Future Challenges in ADL Design
As with software languages, there will never be one ADL to rule them all—we need a diversity of options that embrace different language paradigms, strike different trade-offs between performance and productivity, or offer special features for specific application domains.
In any ADL design, the central challenge is expressing the fundamental hardware concepts that humans need to be aware of—to convey hardware’s essential complexity without adding too much accidental complexity. In the same way that parallel programming models need to contend with essential concepts like synchronization that do not exist in sequential programming, ADLs will need to design abstractions for the new concepts in hardware implementation that go beyond ordinary parallel programming.
What are those concepts that form the marginal complexity of accelerator design, relative to writing parallel software? Identifying and abstracting these concepts will be the hard work that ADL designers need to do. In my experience, this extra complexity boils down to two main categories:
- Physicality. Perhaps the most fundamental thing about hardware is that computation uses finite, physical resources to do its work. When an accelerator performs a floating-point multiplication, for example, that has to happen somewhere—it needs to dedicate an FPU to that computation. And meanwhile, it needs to take care not to simultaneously try to use the same FPU to do something else at the same time. While CPUs of course also need to allocate computational resources to computations, they do it implicitly—whereas accelerator designs have to manage it as a first-class design concern.
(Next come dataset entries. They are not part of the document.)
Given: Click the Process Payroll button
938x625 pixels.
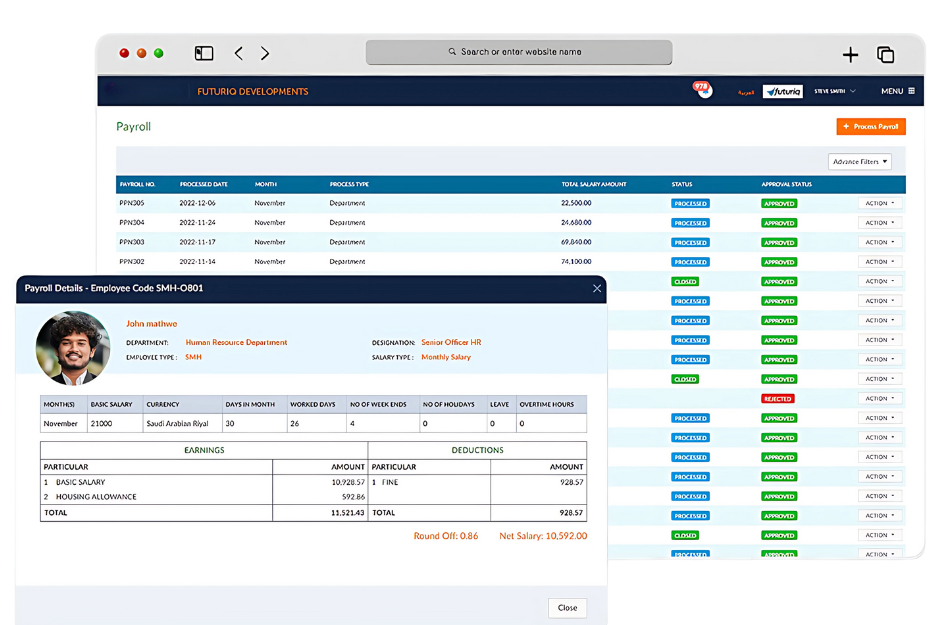Looking at the screenshot, I should pyautogui.click(x=871, y=127).
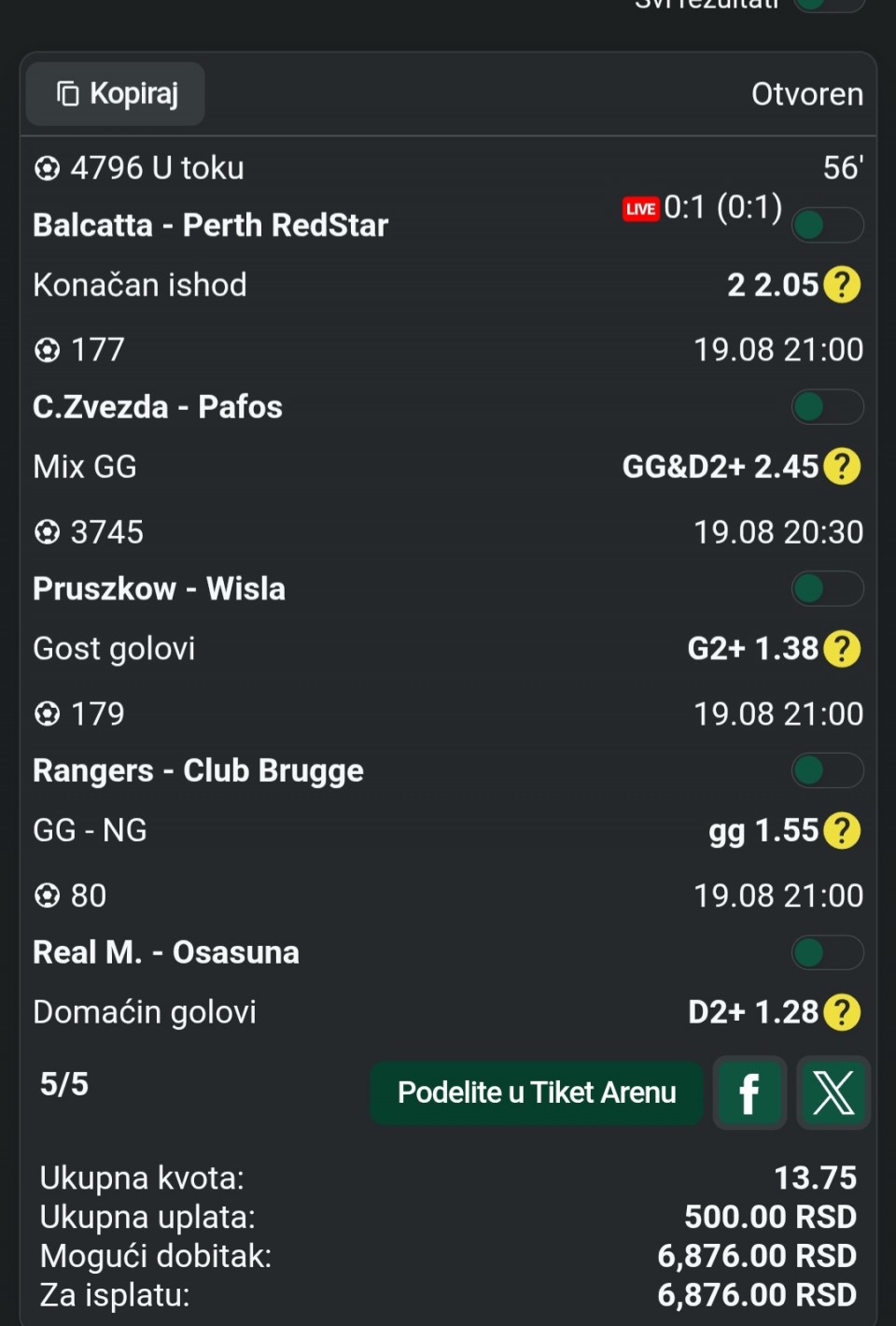Toggle the Pruszkow - Wisla switch
The height and width of the screenshot is (1326, 896).
point(827,589)
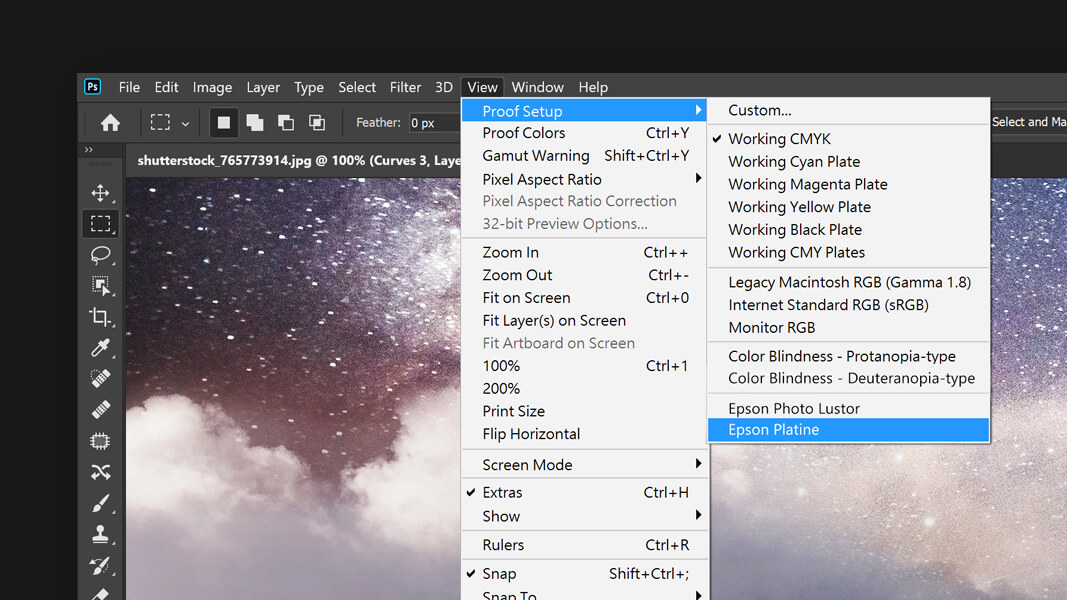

- Time. While parallel software has to deal with a notion of logical time, such as a happens-before relation for ordering events between threads, hardware accelerators need to contend with physical time in the form of clock cycles. Cycle-level timing adds a dimension to ADLs’ complexity, but it also gives accelerators the unique ability to ensure determinism: that a given computation takes 100 cycles, for example, with no exceptions. This level of control is an important advantage over even high-performance CPUs. For many use cases such as datacenter networking, 100 deterministic cycles might be preferable to a CPU that takes 80 cycles most of the time but 500 cycles in rare exceptions.
The next generation of ADLs should focus on establishing abstractions for physicality and time. The design of these abstractions will inevitably need to balance transparency with simplicity. On one hand, ADLs need to be sufficiently simple and algorithmic that their semantics is clear to programmers. At the same time, they need to honestly reflect the cost model of underlying hardware-level concerns so programmers have a shot at optimizing their code. Without enough transparency, ADLs run the risk of impeding programmers from applying their own expertise and insights to iterate toward an efficient accelerator design.
These goals are clearly in tension. Different languages will balance them differently: they can hide more details to make the semantics more algorithmic and software-like, or they can expose more details to make performance optimization more tractable without relying on a mythical “sufficiently smart compiler” to someday arrive. Just as we already have in the wide world of software languages, ADLs should proliferate the design space with different balances for different audiences and different use cases. A single paradigm will not suffice to bring accelerator design into the mainstream—we need a broad and sustained research effort to explore the full range of ADLs that will.